Listed entries
+===+

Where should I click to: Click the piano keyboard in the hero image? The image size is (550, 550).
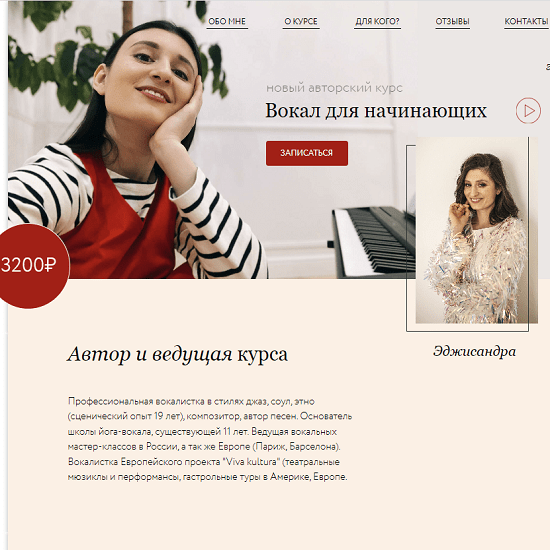point(374,242)
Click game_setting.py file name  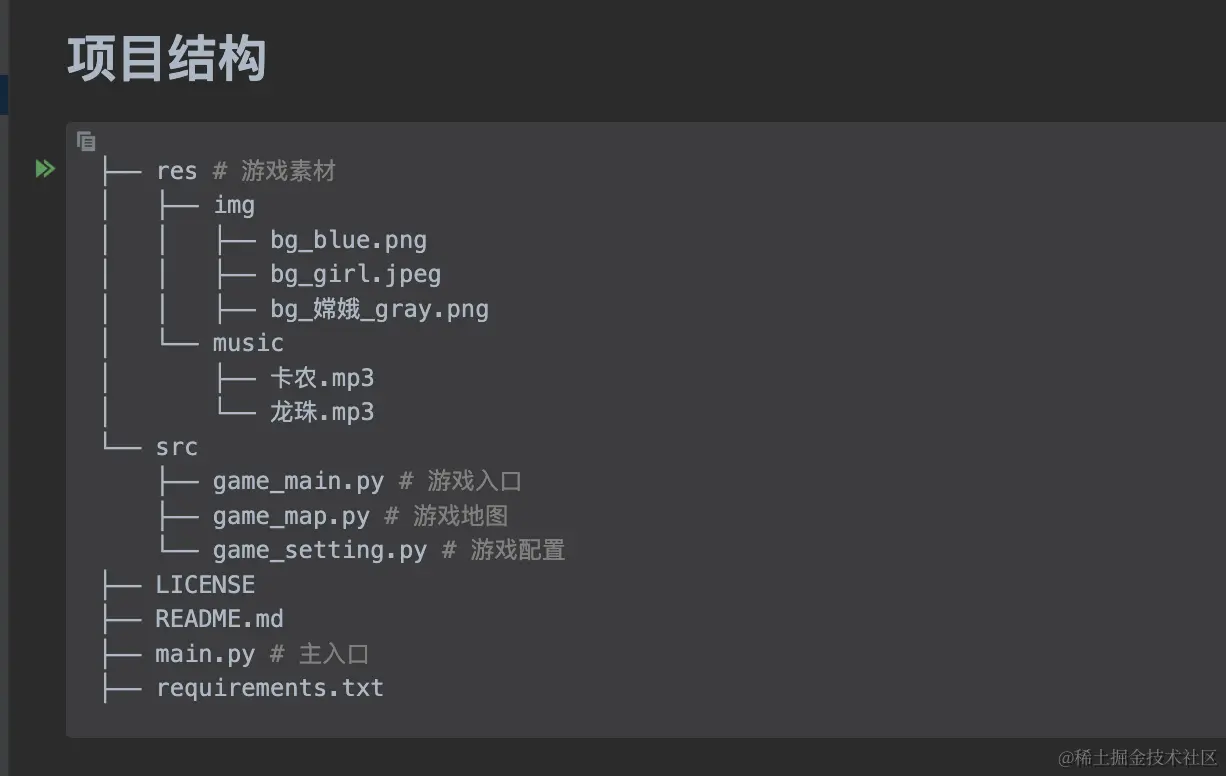coord(320,550)
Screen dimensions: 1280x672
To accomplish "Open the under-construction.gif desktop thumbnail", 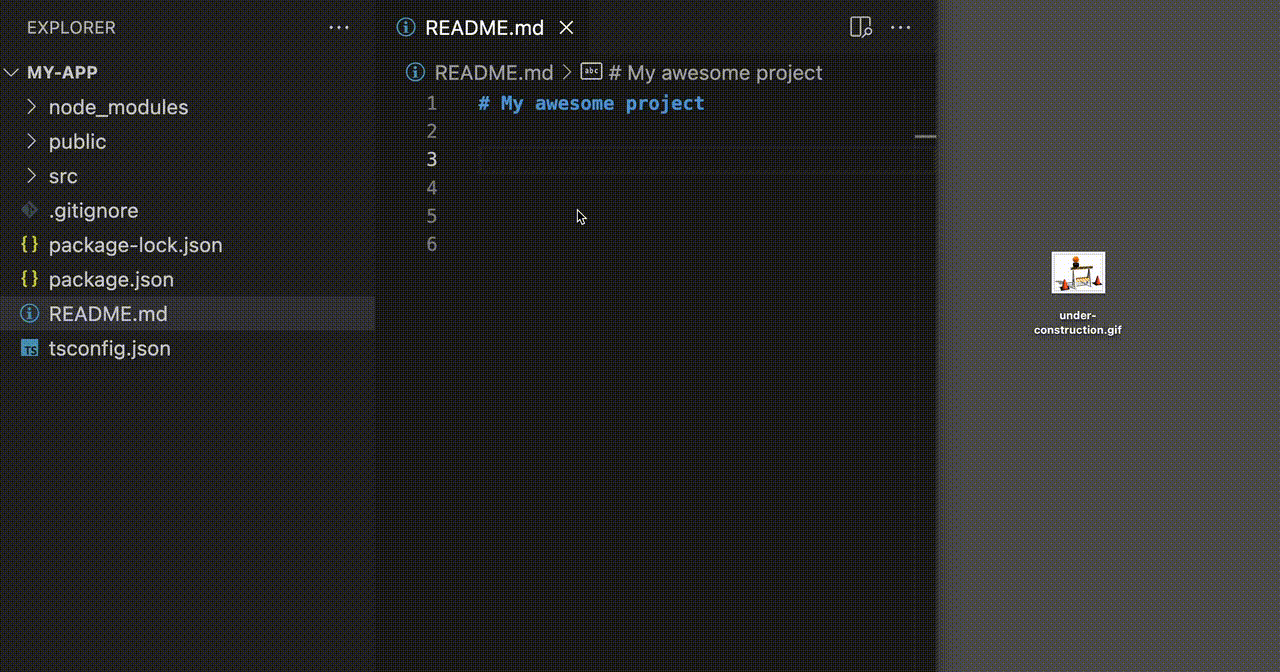I will [1077, 271].

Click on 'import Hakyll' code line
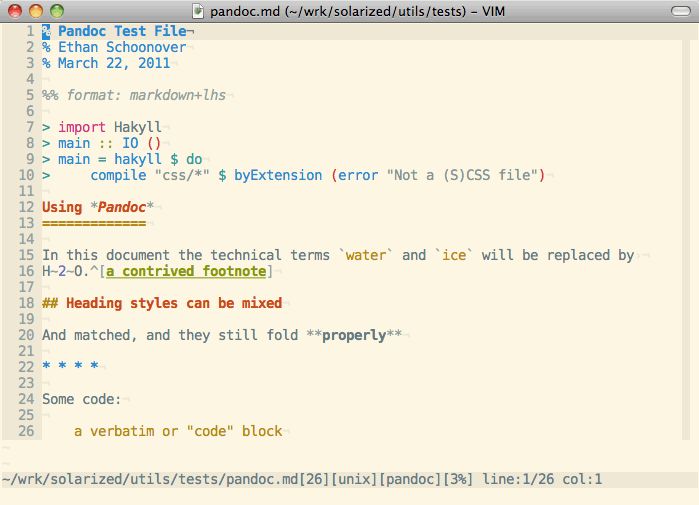[x=109, y=127]
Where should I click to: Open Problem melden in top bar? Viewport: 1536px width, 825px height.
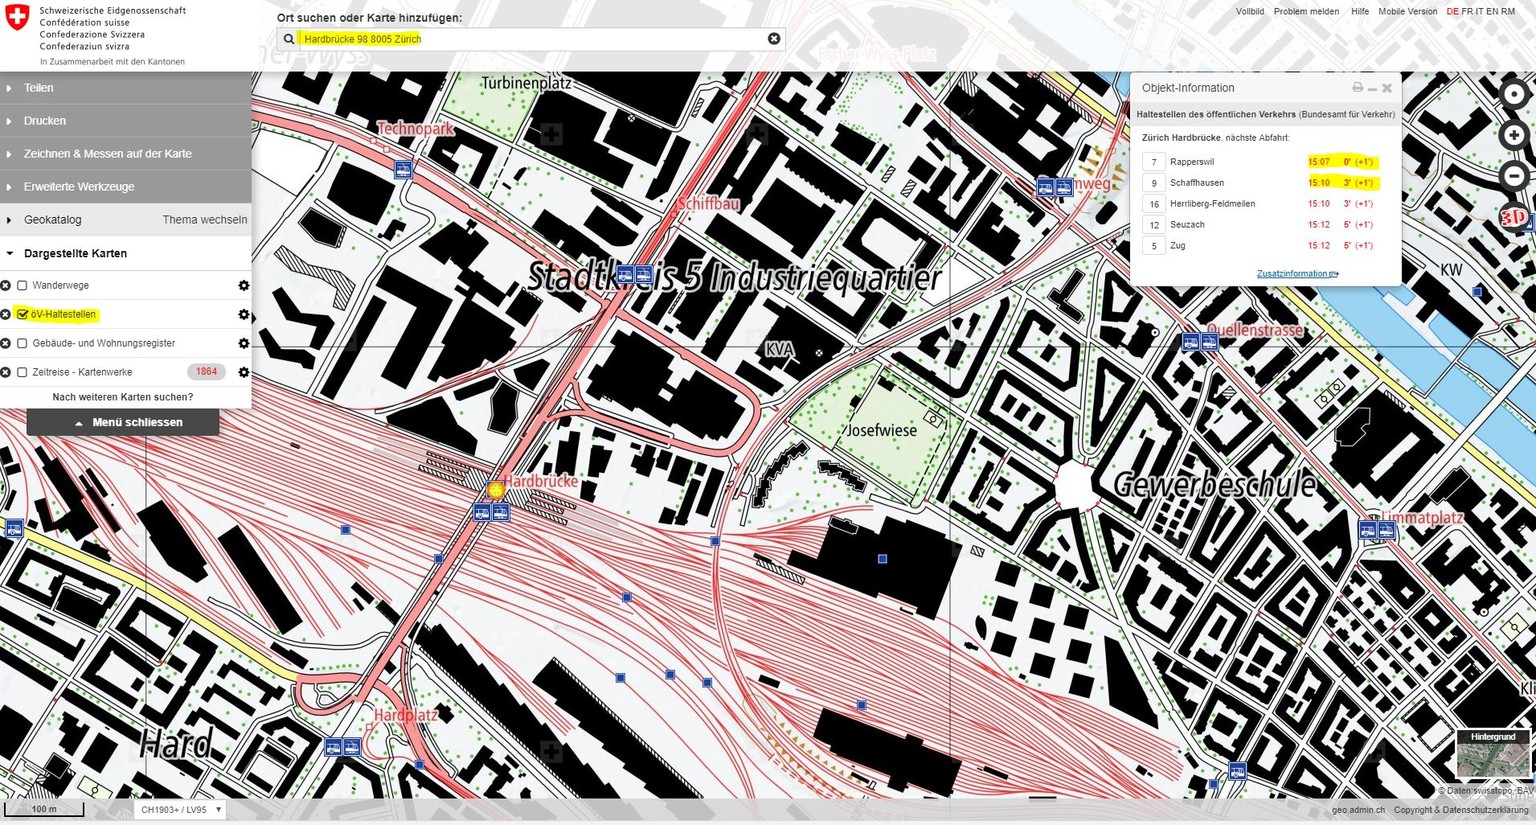pyautogui.click(x=1306, y=12)
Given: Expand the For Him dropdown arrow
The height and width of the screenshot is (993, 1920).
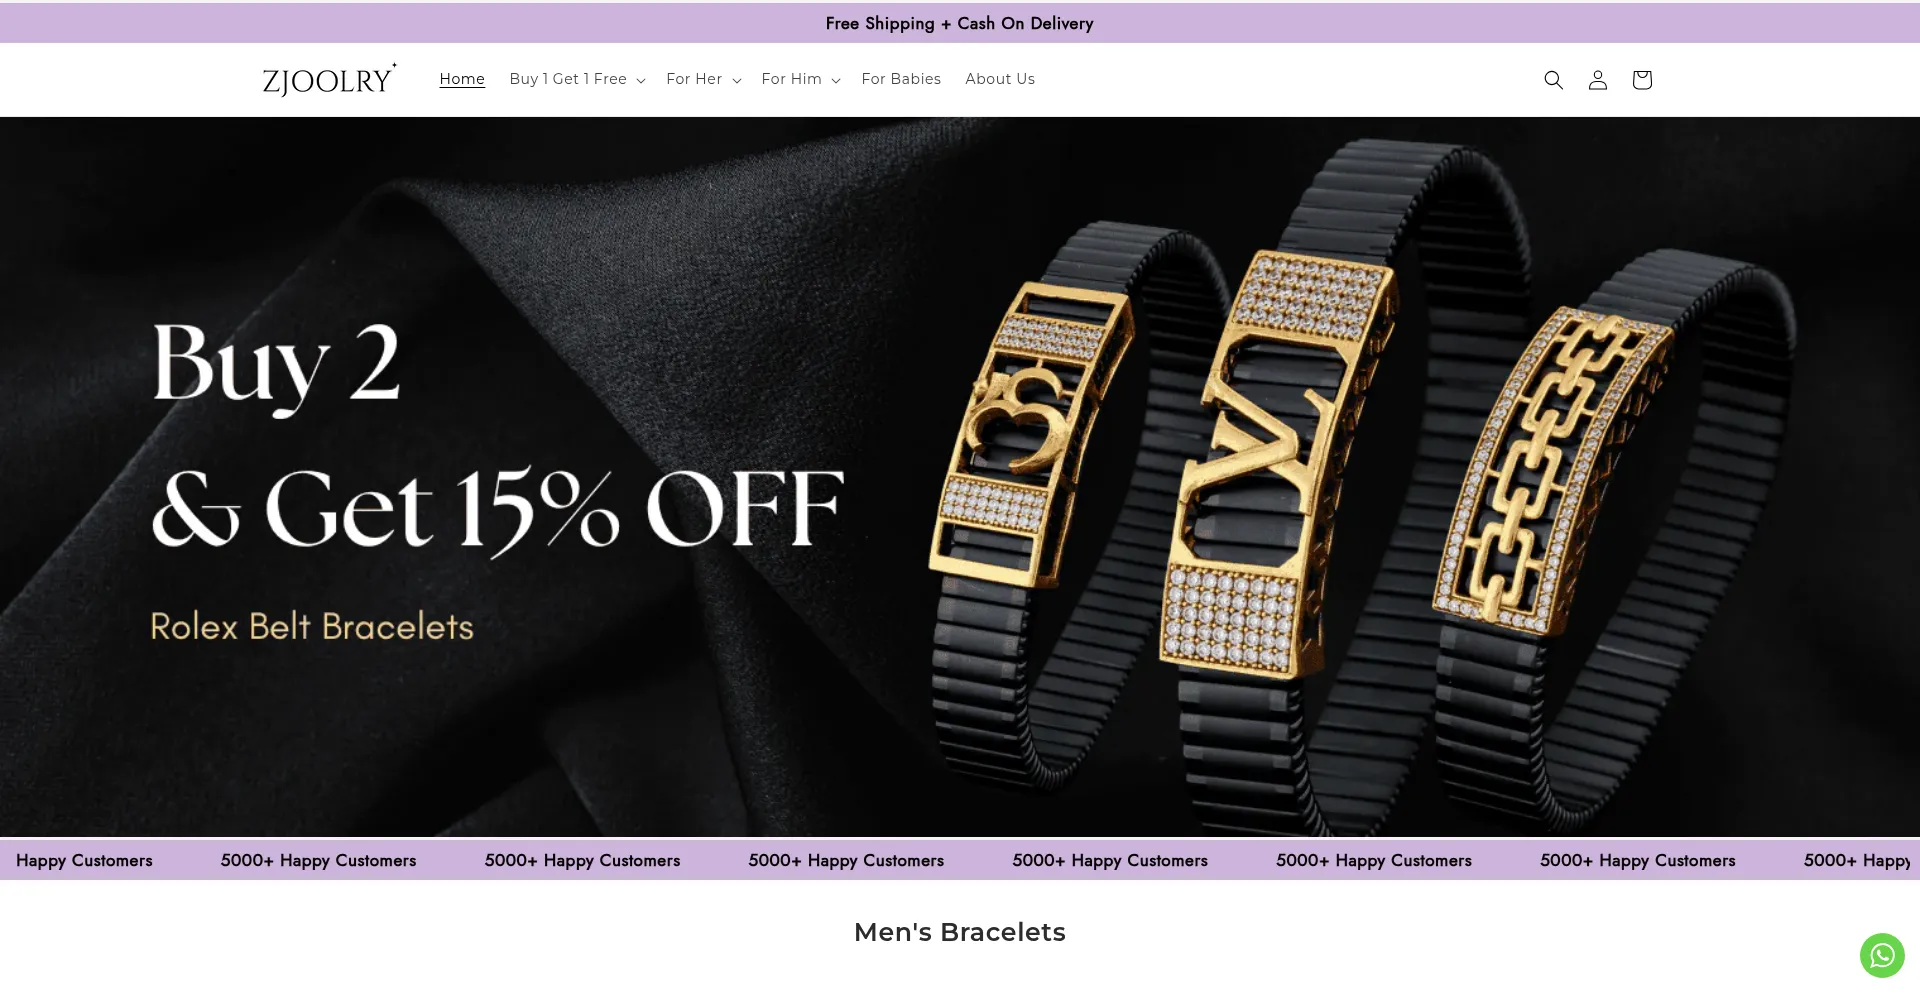Looking at the screenshot, I should (x=836, y=81).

+===+

Activity
Write out exactly the lines from the one containing "The height and" to the last line of the records above, both included, and leave out any pictures.

Completed exercise
The height and width of the screenshot is (993, 1920).
Looking at the screenshot, I should (x=836, y=81).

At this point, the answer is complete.